Exercise input:
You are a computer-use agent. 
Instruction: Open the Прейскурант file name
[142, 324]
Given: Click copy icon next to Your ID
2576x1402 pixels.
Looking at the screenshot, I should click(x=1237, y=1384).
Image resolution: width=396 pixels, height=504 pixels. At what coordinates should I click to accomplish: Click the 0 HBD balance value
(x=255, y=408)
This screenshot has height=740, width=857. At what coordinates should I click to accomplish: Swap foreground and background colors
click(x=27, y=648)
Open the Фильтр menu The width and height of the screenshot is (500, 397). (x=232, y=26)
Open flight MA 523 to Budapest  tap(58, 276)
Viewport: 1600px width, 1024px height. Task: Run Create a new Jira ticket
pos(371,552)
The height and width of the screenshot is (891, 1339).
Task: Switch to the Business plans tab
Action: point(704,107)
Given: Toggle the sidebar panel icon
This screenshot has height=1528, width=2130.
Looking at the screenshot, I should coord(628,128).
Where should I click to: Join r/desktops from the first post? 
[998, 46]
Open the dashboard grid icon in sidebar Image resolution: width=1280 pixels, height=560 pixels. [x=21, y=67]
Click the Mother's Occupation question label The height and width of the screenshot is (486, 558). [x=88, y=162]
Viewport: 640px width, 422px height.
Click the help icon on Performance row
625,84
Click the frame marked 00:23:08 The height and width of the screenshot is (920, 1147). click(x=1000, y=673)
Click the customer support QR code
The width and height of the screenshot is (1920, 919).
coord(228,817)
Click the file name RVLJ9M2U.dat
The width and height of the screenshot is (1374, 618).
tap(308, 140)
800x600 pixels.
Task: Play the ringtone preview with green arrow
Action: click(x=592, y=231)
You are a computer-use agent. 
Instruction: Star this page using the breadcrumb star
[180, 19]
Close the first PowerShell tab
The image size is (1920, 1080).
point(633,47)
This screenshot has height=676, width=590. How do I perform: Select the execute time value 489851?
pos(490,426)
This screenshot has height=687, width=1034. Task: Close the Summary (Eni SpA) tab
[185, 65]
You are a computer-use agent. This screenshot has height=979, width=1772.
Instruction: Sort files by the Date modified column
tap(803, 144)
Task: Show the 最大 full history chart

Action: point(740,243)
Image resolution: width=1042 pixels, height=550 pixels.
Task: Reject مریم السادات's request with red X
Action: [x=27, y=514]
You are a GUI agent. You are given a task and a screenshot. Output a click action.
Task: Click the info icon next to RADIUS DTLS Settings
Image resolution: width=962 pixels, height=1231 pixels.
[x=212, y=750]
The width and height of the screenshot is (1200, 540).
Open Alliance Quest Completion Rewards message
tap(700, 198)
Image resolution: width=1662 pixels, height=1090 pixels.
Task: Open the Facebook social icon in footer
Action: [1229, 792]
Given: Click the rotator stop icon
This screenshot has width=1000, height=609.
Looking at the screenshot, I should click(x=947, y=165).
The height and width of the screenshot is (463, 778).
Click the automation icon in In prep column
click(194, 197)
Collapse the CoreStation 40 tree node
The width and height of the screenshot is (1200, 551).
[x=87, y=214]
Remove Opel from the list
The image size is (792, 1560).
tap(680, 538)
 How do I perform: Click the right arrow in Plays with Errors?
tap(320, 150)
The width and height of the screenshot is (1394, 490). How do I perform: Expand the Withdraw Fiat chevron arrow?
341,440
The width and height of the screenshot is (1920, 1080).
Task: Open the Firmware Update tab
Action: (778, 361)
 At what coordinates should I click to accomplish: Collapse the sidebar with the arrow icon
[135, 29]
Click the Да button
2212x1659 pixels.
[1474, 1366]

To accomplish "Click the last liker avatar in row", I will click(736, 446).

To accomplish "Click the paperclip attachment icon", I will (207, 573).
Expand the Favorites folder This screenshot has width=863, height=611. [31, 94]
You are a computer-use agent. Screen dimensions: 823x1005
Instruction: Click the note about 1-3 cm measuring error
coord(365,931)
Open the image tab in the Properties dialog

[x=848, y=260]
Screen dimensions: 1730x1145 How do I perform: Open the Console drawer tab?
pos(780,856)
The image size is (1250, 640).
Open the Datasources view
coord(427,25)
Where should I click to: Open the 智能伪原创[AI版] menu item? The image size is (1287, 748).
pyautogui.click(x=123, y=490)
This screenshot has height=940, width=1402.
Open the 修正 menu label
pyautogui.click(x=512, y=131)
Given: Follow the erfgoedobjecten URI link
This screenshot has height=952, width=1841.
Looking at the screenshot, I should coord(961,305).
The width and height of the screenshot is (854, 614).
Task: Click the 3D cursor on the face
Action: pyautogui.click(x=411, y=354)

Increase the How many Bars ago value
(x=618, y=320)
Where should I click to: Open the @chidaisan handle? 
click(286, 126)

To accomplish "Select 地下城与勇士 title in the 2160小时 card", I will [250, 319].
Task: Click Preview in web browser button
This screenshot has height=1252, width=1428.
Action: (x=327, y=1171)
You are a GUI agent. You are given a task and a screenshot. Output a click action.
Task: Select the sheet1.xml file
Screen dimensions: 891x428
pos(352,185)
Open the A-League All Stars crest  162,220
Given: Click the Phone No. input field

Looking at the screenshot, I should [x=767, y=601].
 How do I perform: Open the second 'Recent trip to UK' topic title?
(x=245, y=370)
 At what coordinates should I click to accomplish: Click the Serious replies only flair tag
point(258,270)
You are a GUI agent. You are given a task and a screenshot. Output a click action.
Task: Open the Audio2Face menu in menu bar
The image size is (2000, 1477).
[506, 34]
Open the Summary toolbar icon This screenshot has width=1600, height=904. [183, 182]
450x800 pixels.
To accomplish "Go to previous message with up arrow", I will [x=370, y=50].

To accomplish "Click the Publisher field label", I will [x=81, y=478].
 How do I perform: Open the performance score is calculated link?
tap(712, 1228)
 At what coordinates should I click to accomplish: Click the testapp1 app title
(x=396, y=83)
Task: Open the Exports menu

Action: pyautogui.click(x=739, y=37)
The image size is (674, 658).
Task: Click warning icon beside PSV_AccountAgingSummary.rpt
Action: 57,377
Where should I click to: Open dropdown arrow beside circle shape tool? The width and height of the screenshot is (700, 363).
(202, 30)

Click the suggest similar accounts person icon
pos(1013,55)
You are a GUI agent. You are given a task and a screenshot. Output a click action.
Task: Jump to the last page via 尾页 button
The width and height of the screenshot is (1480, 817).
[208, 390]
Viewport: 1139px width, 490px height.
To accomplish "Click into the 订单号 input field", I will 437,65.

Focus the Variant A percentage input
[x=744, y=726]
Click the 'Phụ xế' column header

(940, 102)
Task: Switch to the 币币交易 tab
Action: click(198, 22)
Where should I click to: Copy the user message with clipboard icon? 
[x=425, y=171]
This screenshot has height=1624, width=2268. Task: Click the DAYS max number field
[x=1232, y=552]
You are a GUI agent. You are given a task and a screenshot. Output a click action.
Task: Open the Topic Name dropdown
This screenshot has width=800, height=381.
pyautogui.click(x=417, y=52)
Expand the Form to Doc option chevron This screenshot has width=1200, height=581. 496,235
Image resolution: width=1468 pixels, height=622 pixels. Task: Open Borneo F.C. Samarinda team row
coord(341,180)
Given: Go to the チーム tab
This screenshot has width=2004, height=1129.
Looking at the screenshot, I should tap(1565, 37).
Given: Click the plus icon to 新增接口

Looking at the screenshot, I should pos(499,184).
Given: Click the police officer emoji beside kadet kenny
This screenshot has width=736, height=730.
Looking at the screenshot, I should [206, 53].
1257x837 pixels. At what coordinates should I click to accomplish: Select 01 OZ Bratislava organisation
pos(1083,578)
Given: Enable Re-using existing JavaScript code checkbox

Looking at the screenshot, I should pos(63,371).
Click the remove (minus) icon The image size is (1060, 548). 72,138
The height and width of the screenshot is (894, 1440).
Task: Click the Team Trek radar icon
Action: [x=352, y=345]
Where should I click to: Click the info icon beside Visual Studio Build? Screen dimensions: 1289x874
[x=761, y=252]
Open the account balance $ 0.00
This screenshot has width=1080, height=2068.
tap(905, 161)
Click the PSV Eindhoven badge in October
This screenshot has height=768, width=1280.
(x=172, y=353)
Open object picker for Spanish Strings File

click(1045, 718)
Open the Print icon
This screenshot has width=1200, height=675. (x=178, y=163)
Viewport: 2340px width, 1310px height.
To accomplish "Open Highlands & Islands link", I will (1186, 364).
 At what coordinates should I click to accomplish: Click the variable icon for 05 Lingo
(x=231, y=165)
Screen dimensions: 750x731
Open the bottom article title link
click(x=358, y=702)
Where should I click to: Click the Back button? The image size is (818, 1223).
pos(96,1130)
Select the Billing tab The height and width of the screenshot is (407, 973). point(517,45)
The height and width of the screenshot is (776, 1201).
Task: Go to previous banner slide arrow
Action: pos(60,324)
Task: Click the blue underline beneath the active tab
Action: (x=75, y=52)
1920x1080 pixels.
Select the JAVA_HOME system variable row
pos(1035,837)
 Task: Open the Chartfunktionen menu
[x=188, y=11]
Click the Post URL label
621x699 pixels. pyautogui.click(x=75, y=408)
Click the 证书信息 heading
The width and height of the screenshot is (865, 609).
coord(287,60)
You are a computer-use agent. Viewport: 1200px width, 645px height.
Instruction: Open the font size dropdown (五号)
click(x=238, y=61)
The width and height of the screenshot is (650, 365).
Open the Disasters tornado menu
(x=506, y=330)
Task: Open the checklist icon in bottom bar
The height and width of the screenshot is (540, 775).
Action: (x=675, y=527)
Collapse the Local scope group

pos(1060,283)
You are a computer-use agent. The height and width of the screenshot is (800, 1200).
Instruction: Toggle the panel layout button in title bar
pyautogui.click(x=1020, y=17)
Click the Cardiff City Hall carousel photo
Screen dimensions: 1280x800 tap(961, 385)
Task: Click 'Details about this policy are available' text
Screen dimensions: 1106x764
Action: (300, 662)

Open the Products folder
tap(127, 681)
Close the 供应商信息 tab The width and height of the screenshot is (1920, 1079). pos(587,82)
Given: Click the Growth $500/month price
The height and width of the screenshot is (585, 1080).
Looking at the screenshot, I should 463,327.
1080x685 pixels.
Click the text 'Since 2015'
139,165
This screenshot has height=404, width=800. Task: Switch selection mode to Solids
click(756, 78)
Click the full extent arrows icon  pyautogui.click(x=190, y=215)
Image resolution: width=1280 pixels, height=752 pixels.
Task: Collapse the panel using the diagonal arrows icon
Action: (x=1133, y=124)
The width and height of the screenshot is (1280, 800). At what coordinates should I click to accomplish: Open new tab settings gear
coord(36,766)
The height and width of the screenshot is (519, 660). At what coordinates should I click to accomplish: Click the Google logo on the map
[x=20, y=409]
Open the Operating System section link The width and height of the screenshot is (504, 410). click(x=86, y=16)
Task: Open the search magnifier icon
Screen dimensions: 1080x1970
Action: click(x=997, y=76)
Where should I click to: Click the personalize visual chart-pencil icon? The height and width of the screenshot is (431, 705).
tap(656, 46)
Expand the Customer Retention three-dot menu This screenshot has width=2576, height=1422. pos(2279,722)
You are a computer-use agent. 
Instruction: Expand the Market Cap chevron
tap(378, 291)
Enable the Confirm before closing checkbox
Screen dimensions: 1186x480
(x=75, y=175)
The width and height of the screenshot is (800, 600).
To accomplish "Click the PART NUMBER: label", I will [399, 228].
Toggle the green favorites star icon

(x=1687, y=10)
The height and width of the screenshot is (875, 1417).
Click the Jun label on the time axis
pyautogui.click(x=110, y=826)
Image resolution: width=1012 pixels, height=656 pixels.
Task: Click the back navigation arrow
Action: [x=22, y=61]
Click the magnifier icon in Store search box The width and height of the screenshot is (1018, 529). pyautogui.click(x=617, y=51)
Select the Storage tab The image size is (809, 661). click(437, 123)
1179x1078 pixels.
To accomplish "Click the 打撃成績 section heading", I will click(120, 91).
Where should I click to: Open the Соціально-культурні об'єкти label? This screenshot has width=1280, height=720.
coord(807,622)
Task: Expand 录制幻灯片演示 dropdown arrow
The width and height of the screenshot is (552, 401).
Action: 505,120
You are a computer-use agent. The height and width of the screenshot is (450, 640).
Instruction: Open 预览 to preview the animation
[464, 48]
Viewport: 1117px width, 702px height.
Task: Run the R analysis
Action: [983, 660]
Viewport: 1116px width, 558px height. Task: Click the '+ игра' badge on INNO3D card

Task to complete: Rewrite everything from the line containing "The height and width of the screenshot is (463, 778)." down to the line containing "tap(320, 150)", renaming "automation icon" to "workflow icon" and leaving all else as it stands.

Task response:
The height and width of the screenshot is (463, 778).
Click the workflow icon in In prep column
click(194, 197)
Collapse the CoreStation 40 tree node
The width and height of the screenshot is (1200, 551).
[x=87, y=214]
Remove Opel from the list
The image size is (792, 1560).
tap(680, 538)
 How do I perform: Click the right arrow in Plays with Errors?
tap(320, 150)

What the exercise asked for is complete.